Although we have two dearly loved cats that deign to allow us to share their house with them, I have so far resisted the inevitable urge toward catblogging, but I have enjoyed such feline posts from
Alex Ross,
Jessica Duchen,
Sarah Noble, and others. I am definitely a cat person, and just as definitely not a CAT PERSON. However, I was interested in a brief article by Elisabetta Povoledo (
The cats, and cat ladies, of Rome, June 10) for the
International Herald Tribune:
The director Michael Hunt knows a thing or two about temperamental actors. "He once got so violent he ripped a boom mike off its stand," Hunt said, recalling a day’s shoot with Scaldasole, one of several felines that star in Hunt’s documentary "Cats of Rome." Scaldasole was so ornery he had to be knocked out with tranquilizers to clean him up and make him presentable for his close up. "He actually got adopted in Germany, which was quite surprising," said the 35-year-old filmmaker from Newbury, England, who has spent the better part of the last three years documenting the not-always-so dolce vita of Roman cats. Last week, Hunt’s documentary was screened at the eighth annual benefit gala for the Torre Argentina Cat Sanctuary, a downtown shelter that each year takes in hundreds of Rome’s long-standing autochthonous residents. The documentary is also a snapshot portrait of another indigenous Roman species: the "gattare," or cat ladies, who care for some of the estimated 180,000 stray cats prowling the city’s streets. Dragging small shopping carts heavy with cat food tins over bumpy cobblestones, the gattare describe lives made up of considerable sacrifices — both monetary and temporal — and small gratifications. "I’ve sold everything, my rings, my gold, everything, but unfortunately I can’t abandon them, what can I do," said Giovanna Fiorentini, a Roman matron who has been feeding cats for two decades.
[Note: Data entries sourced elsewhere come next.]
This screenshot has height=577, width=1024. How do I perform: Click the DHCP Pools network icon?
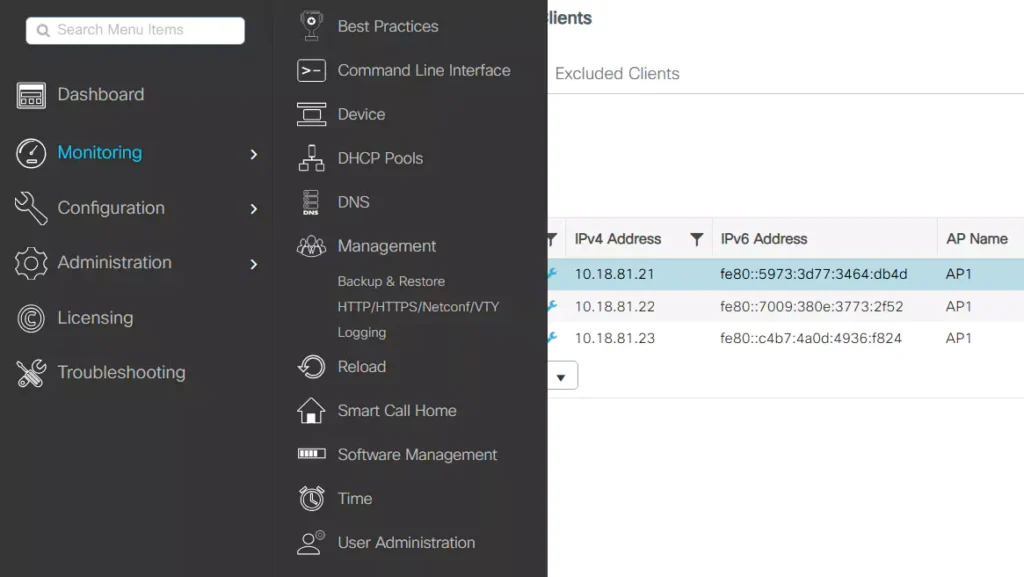pos(311,158)
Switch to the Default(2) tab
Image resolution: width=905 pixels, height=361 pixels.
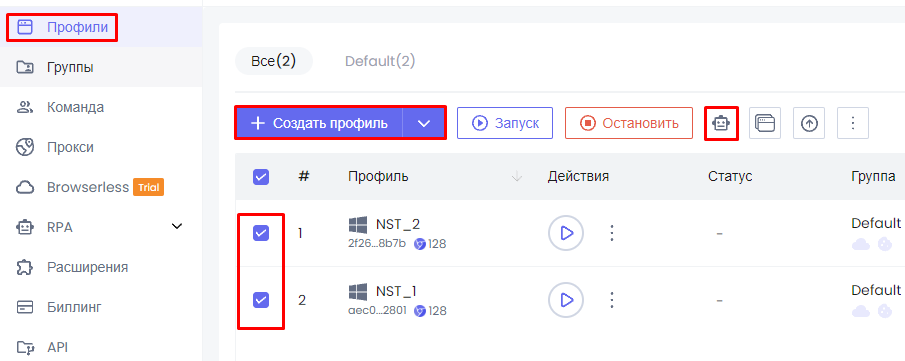pyautogui.click(x=380, y=61)
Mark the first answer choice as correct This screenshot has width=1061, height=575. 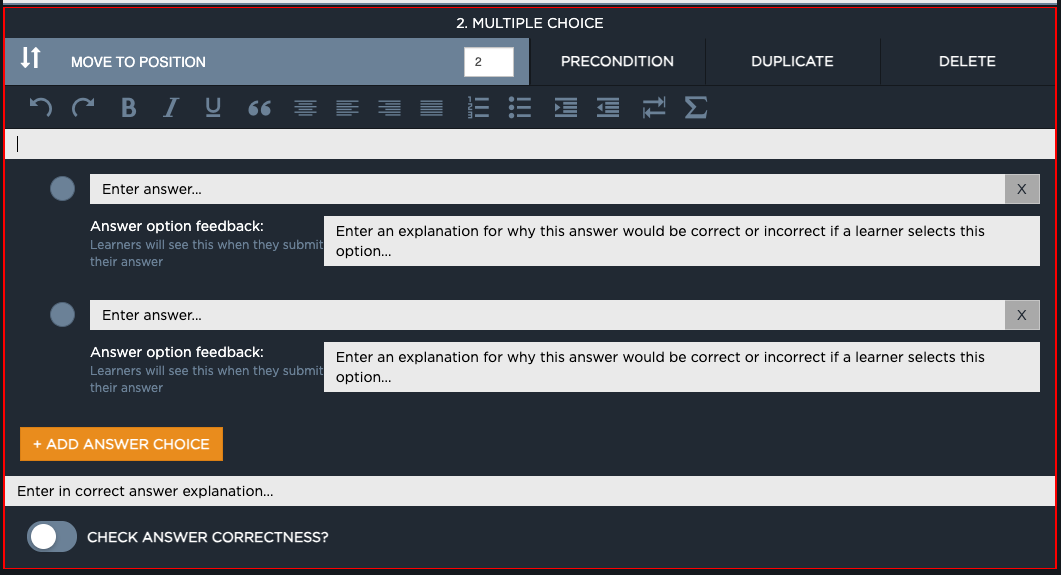62,189
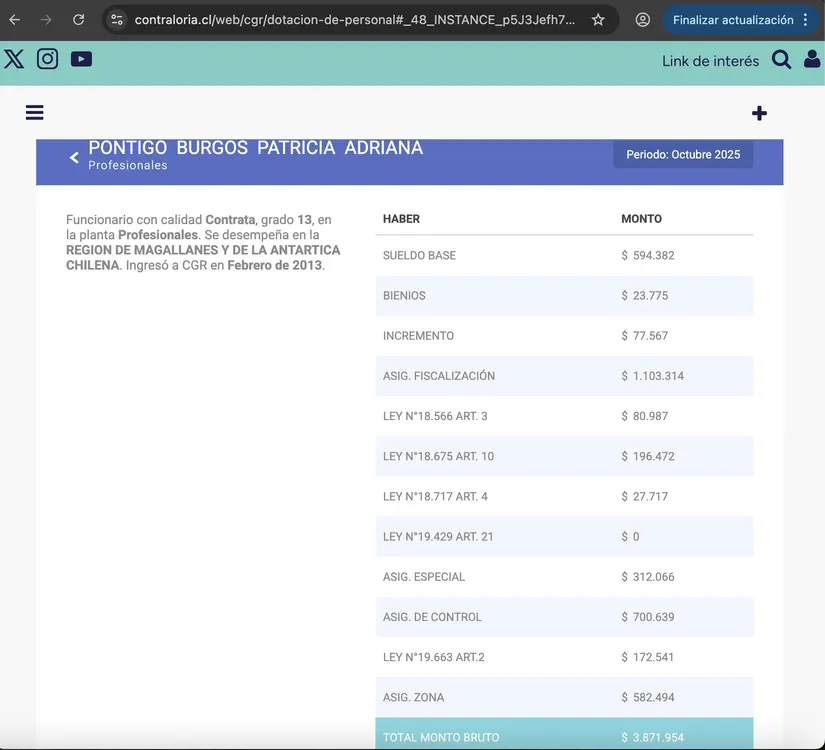Bookmark this page with the star icon
This screenshot has height=750, width=825.
coord(598,20)
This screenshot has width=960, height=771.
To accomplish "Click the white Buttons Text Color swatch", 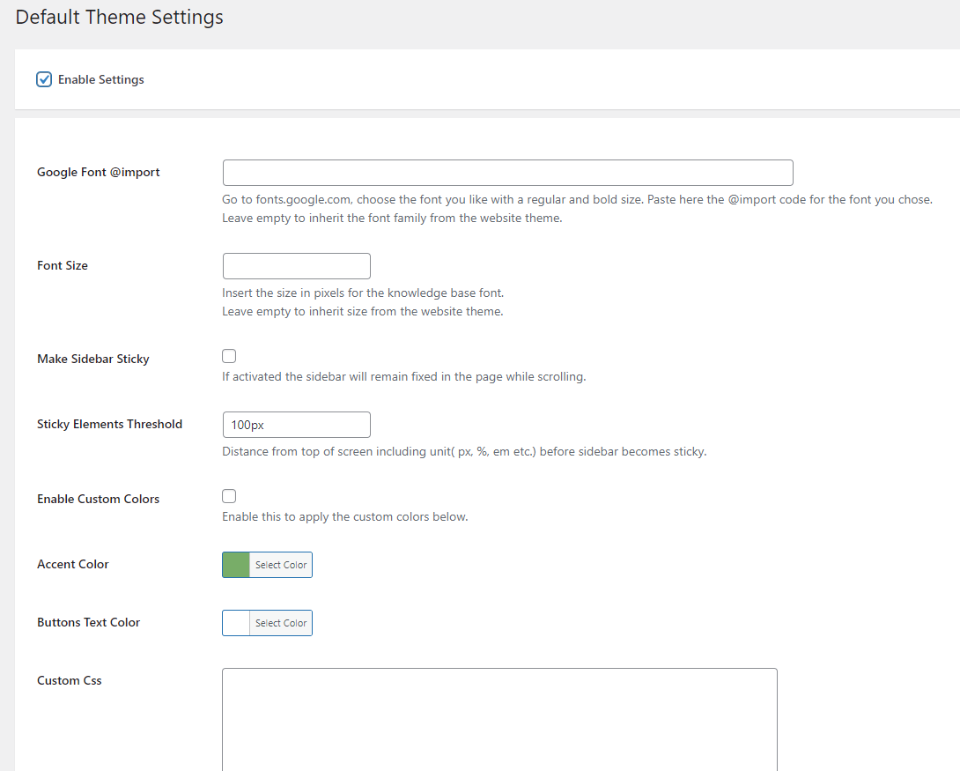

In the interest of equal time for the other animal, Romans love dogs, too, as anyone who has seen Vittorio De Sica's film
Umberto D. (1952) can attest. The Italian version of Hunt's documentary is only 33 minutes long, but he is working on using a little more of the 68 hours (!) of film he shot for a longer version in English, intended to be shown on television. The
Torre Argentina cat shelter is one of the more famous quirky sites in Rome, founded by Lia Dequel and Silvia Viviani 13 years ago:
"You could make a ‘Gone With the Wind’ with everything that happens at a cat sanctuary," [Dequel] said one afternoon in the cool recess of the shelter, which abuts an open air archaeological site consisting of four Republican era Roman temples five meters below street level in downtown Rome. Cats have prowled these temples from the time that Julius Caeser was stabbed by Brutus here in 44 B.C.
Actress
Anna Magnani was apparently a "devoted gattara," who lived not far from the shelter and cared for many cats.